I look at it this way.

Readers read. So they're looking for a new read according to their own cycle.

A lot of readers read a book a day.

I release a book roughly every 8-10 weeks. So say 60 days. My book comes out today, and people buy it because they want their next fix of my universe. Tomorrow they buy or read something else. For the next 58 days after, they buy or read something else.

Now if today they've already bought some other book when they find out mine is out there, they'll buy it tomorrow. Or next week. But they will buy it sometime in the near future, within that 60 days before the next one.

The point is though, for each person who buys my book today, for the next 59 days they will buy someone else's book.

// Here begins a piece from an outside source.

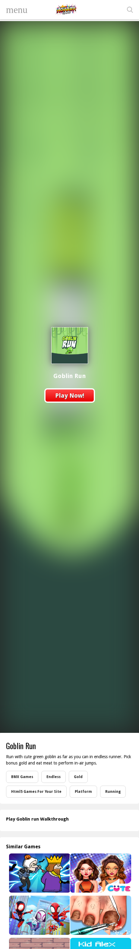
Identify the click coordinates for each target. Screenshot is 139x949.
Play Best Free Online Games (66, 9)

So my biggest fans, are still shared among 60 authors. But it isn't 60 authors, because each fan will buy from different authors. It might be 600.

There is no pie. There is no competition.

Its a lake, and the lake is huge, and getting bigger. But the trick is not to settle to the bottom, but to float somewhere near the top, where those looking for their next read between the releases of the authors they always buy, can find you.

Pricing is only one aspect of it. The fact Trads have no idea how to use keywords to get into additional categories is another.

If Trads bring their prices down to 4.99, it means people who buy trad books will suddenly be able to buy 2 or 3 books with the same money they spend now for each book, and suddenly the price point isn't there, so they'll start looking at Indie books without even knowing they are Indie books.

Knock the high price points out of the market, and suddenly there is a lot of spare cash out there to buy even more books with.